Boys need decent male role models. They shouldn’t grow up thinking most men are predators unfit to work with children.
Research has consistently shown that when boys have positive male figures in their early years, whether it’s a dad, a teacher, or yes, a childcare worker, they develop better emotional regulation, stronger empathy and healthier ideas about masculinity.
Take that away, and we don’t just narrow their world. We reinforce the exact gender stereotypes we claim to be dismantling.
What kind of society tells young boys that, just by being born male, they are viewed as potential predators? That their presence near children is suspect unless closely supervised? That they are biologically riskier and therefore less worthy of trust?
Not long after the Today Show interview, Louise Edmonds shared her own harrowing experience in a Daily Mail article, revealing she was sexually abused between the ages of four and nine.
She said one in four girls and one in six boys are abused before they turn 18. And in more than 90 per cent of cases, it’s not a stranger, it’s someone the child knows. Often, they are someone in a position of care or authority.
Louise also said figures from the Australian Institute of Criminology showed that 97 per cent of child sex offenders were male.

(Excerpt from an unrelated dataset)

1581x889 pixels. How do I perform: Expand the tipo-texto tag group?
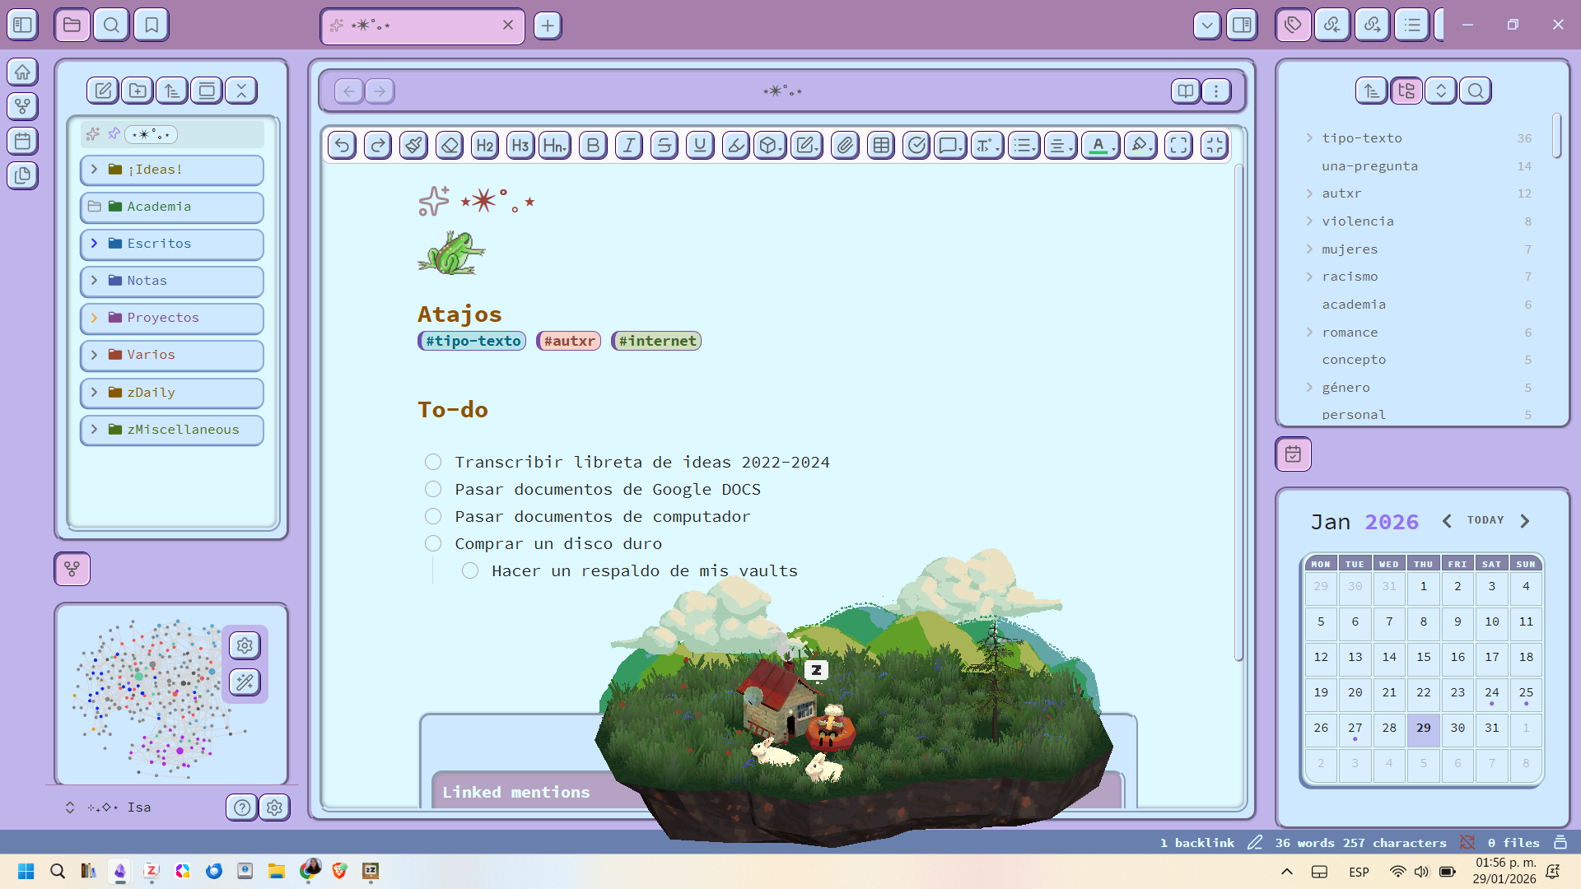[1310, 137]
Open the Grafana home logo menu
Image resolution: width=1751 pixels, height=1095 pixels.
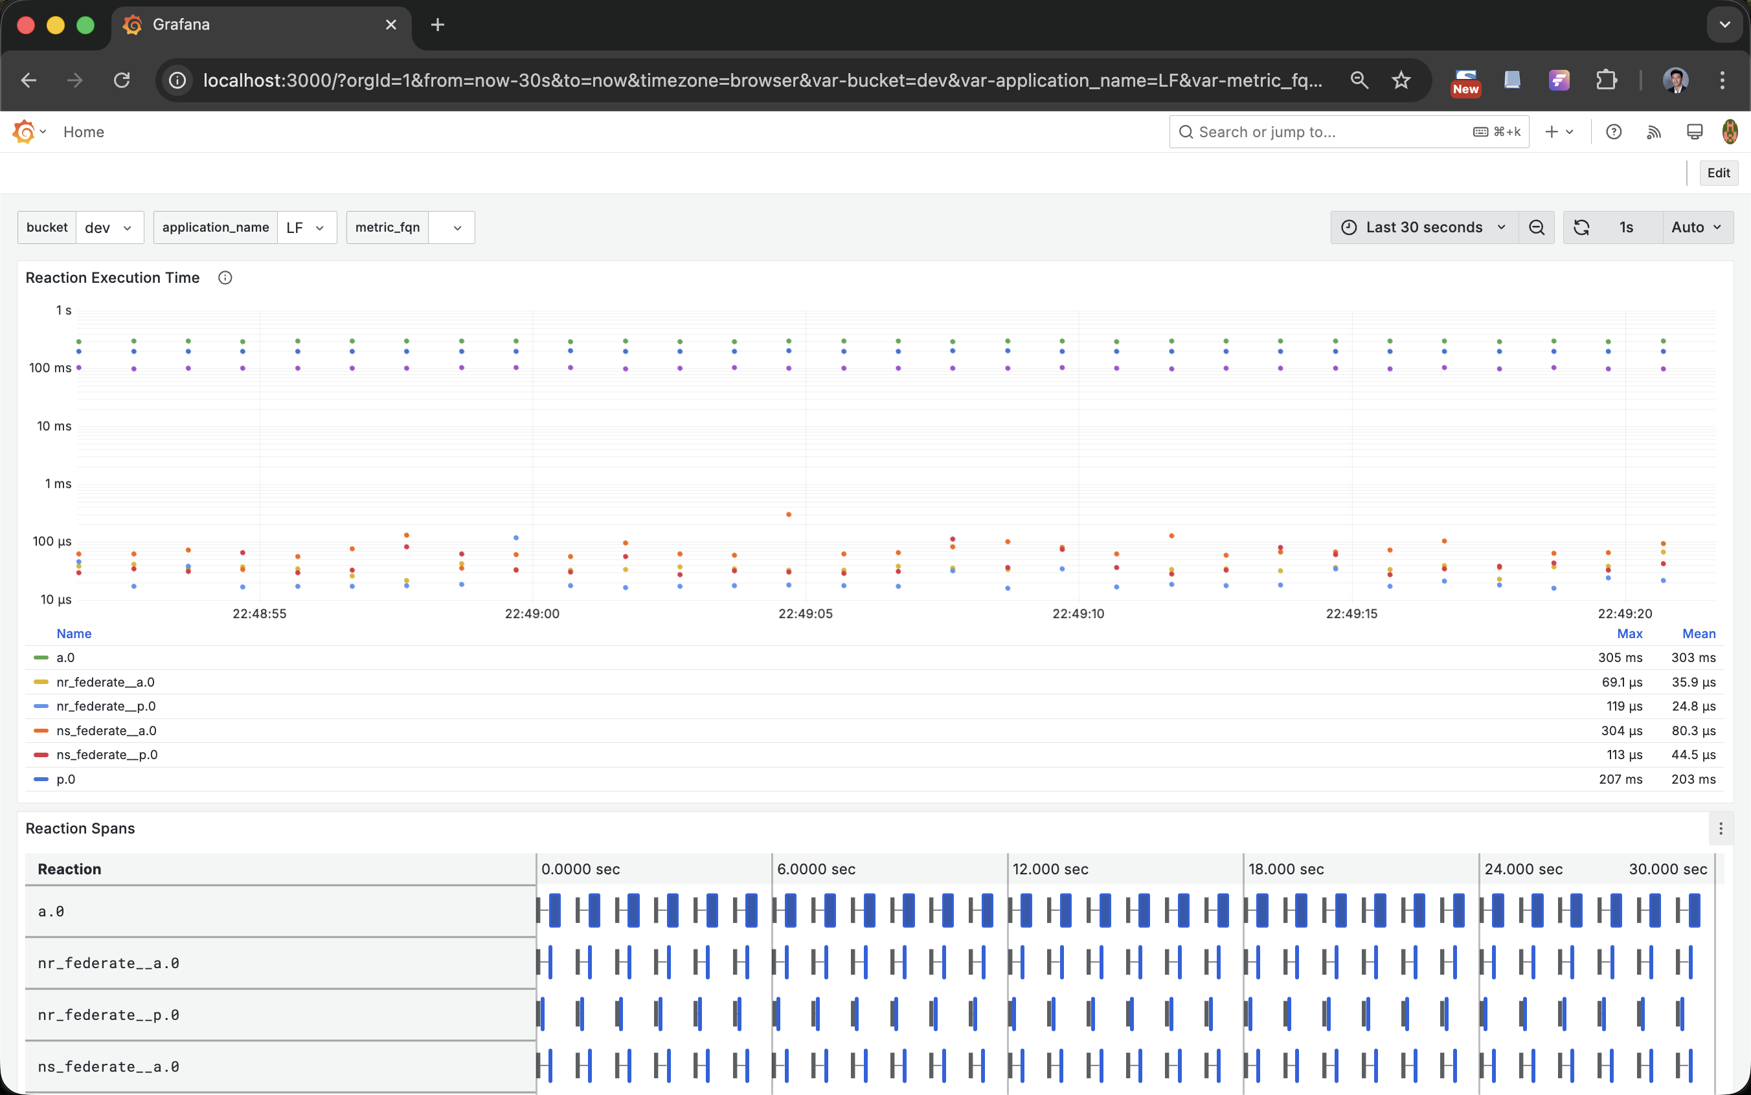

“We need to look at this reality without flinching,” she wrote. “I am not calling for men to be removed from the childcare sector entirely. What I am advocating for is this: moving male carers out of intimate roles and into supervised, communal areas like outdoor play, group reading or learning activities with full transparency.”
Her story deserves respect. But her proposed solution to confine men to monitored, group-only roles is deeply flawed.
When female teachers sexually abuse students — and they do — we don’t call for women to be banned from classrooms.
When a female nurse murders babies, as Lucy Letby did in the UK, we don’t argue that women can’t be trusted in hospitals. We don’t assign them to communal duties only, or suggest they need monitoring during “intimate care”. We rightly hold the individual accountable.
There are evidence-based solutions used around the world to protect children in child care.
Malaysia mandates CCTV in childcare centres and has real-time alerts if a child isn’t checked in.
Luxembourg enforces random inspections. Victoria is now rolling out a raft of reforms, banning personal phones, tightening reporting times and creating a national worker registry. These are serious, systemic changes that don’t rely on knee-jerk gender bans.
What happened in Point Cook and other childcare centres is inexcusable.
But our response has to be measured, rational and fair. Otherwise, we haven’t made children safer. We’ve just made our society meaner, smaller and more afraid.